Vor einiger Zeit sagte mir eine Hartz-IV-Empfängerin, wie traurig es sie macht, dass sie niemals mehr die Möglichkeit haben wird zu verreisen. Ihr würde nach eigenen Aussagen schon ein Wochenende an der Ostsee reichen und es wäre für sie überhaupt kein Problem, wenn es ein einfacher Zelturlaub wäre. Aber da sie so schon kaum mit ihrem Geld auskommt, ist selbst eine Wochenendreise illusorisch. Dass sie Hartz-IV-Bezieherin ist, ist übrigens nicht ihr Verschulden. Seit einer verpfuschten Operation hat sie so starke Schmerzzustände und psychische Probleme, dass sie einer Arbeit nicht mehr nachgehen kann. Diese Situation betrifft nicht nur sie allein, sondern auch ihren 15jährigen Sohn, für den durch den Bezug von Hartz-IV ein gemeinsamer Urlaub automatisch auch nicht mehr möglich ist.

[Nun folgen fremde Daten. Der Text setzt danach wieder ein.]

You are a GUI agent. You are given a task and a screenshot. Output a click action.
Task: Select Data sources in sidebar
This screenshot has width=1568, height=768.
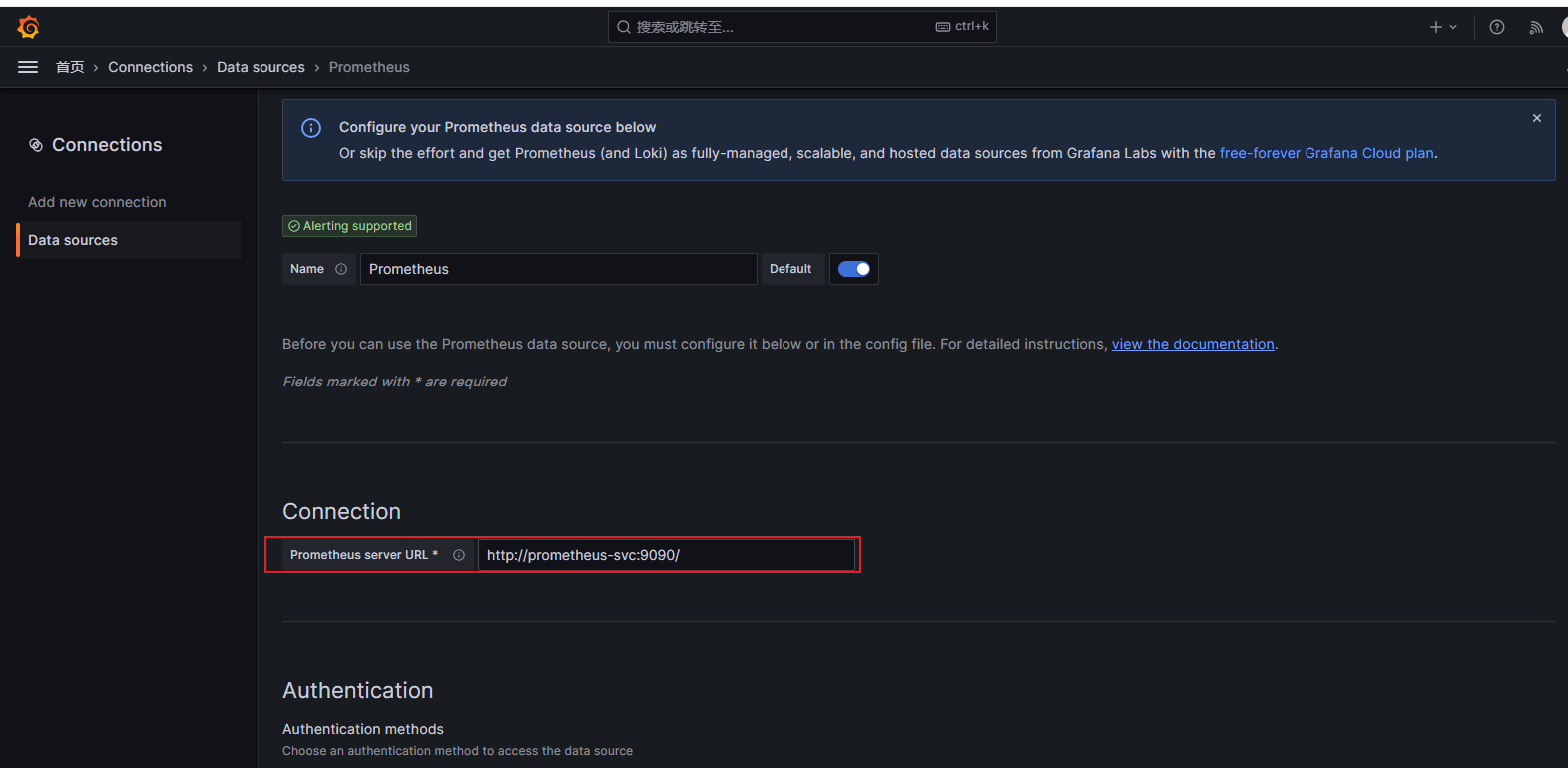click(x=73, y=240)
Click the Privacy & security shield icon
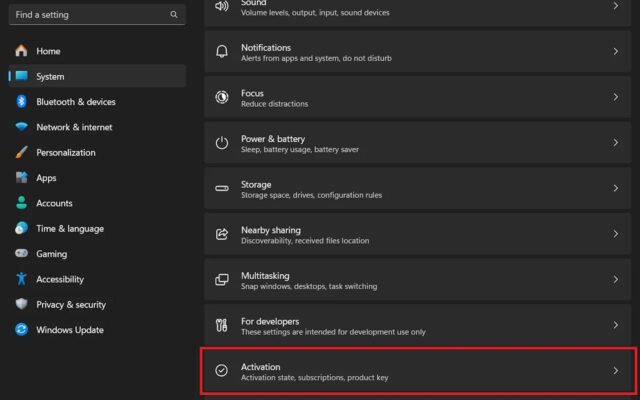 pos(21,305)
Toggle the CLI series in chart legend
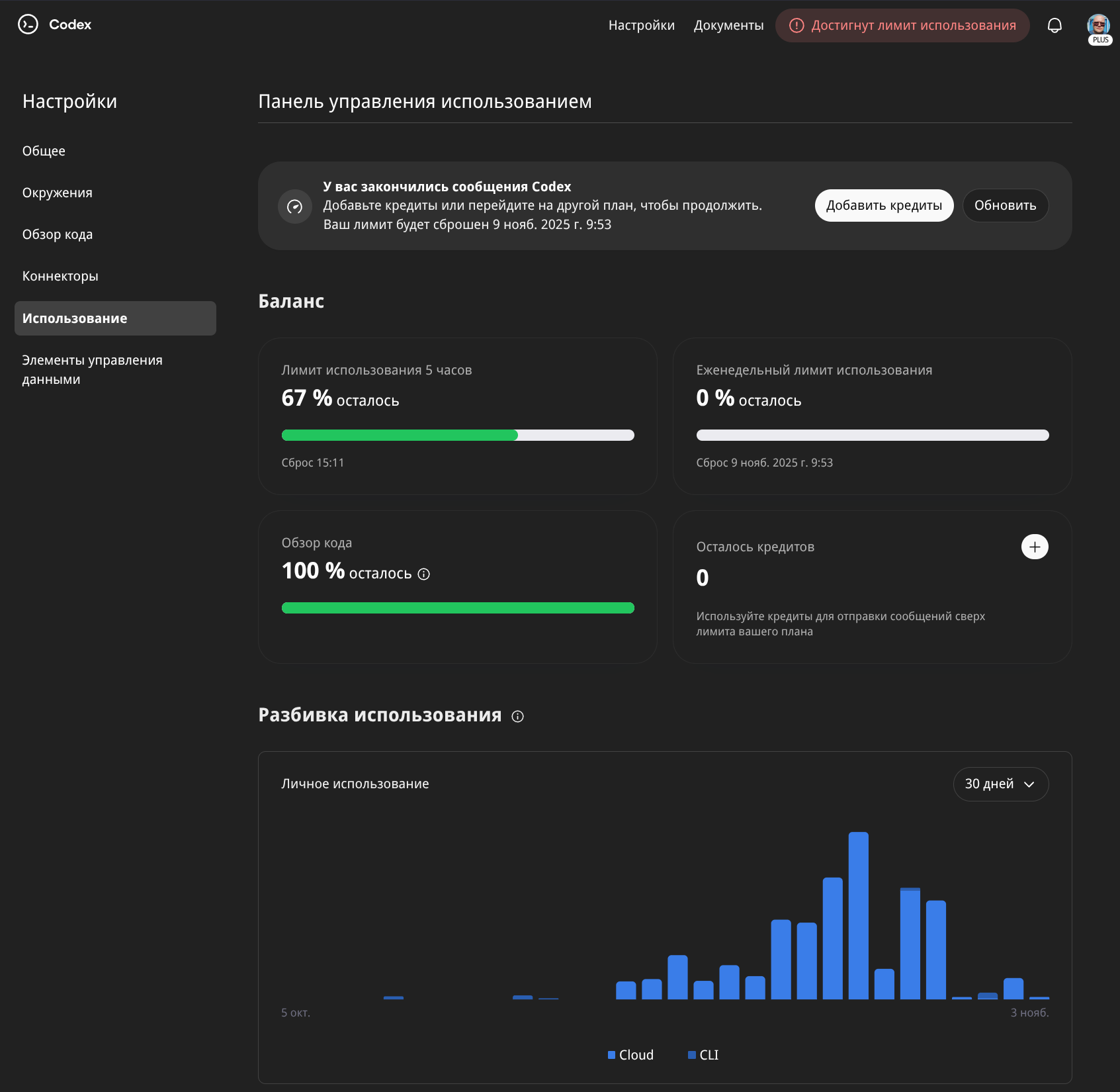1120x1092 pixels. point(703,1055)
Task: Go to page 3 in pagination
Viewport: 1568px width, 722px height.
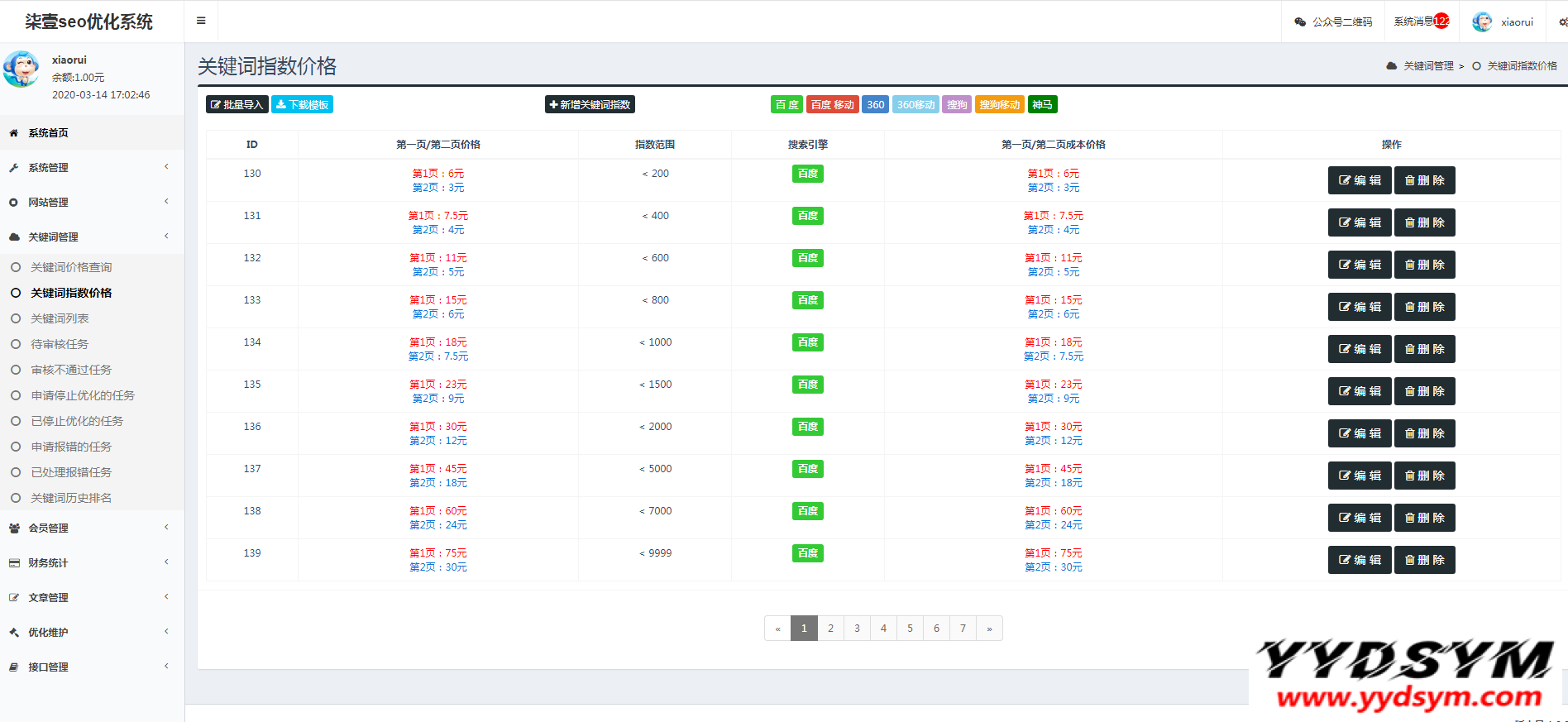Action: (x=857, y=629)
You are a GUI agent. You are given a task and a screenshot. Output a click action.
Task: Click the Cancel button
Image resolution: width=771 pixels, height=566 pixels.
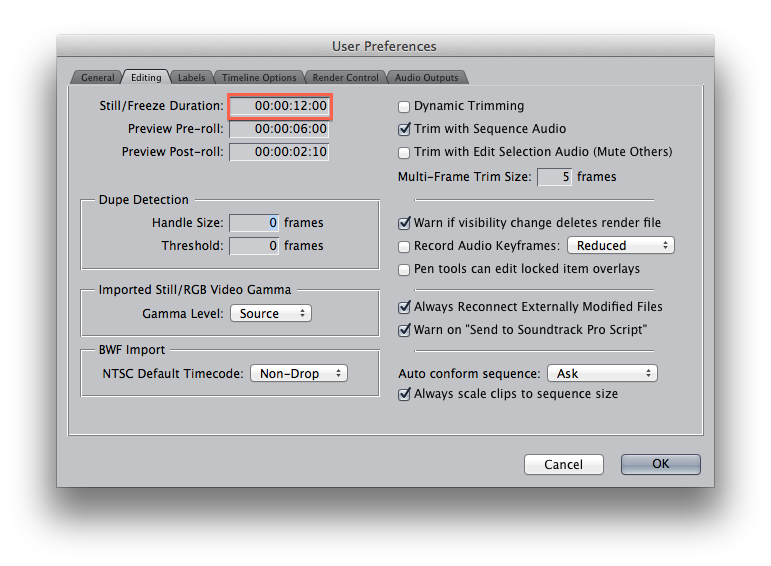[x=563, y=464]
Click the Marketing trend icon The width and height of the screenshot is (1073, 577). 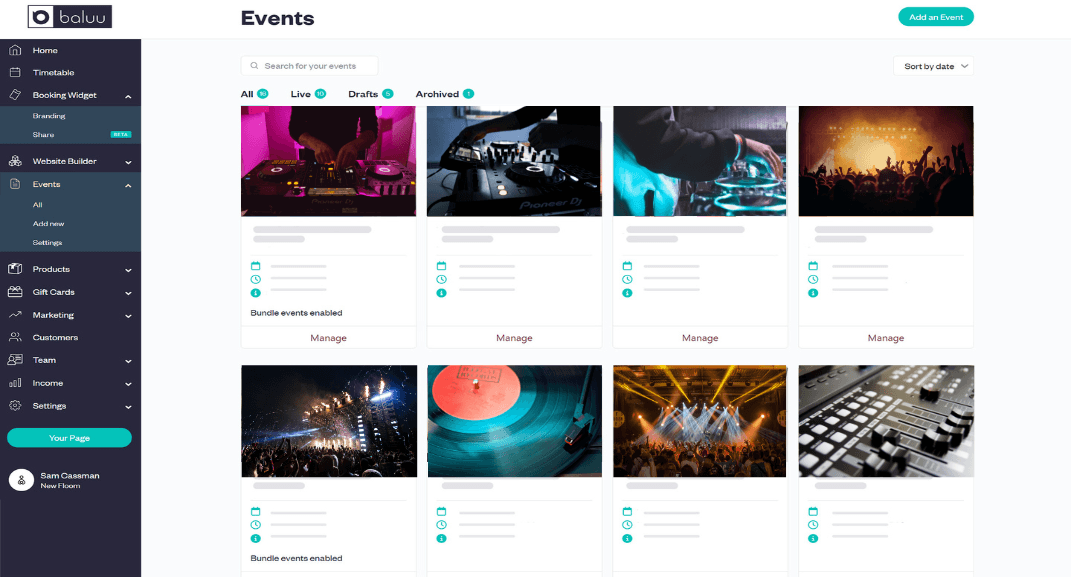coord(14,314)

Es sei betont, dass es durchaus Angebote für Kinder- und Jugendreisen gibt, die staatlicherseits bezuschusst werden. Hamburg bringt jedes Jahr eine kleine Broschüre heraus, in denen die Angebote kirchlicher oder freier Träger aufgelistet werden. Allerdings können diese Angebote nur von Kindern oder Jugendlichen in Anspruch genommen werden. Was machen aber Eltern, die ihre Kinder nicht allein in die Ferien schicken möchten, sondern die gern den Urlaub gemeinsam verbringen wollen? Falls diese Eltern zu den vielen Geringverdienenden oder zu den Hartz-IV-Empfängern zählen, wird es schwierig.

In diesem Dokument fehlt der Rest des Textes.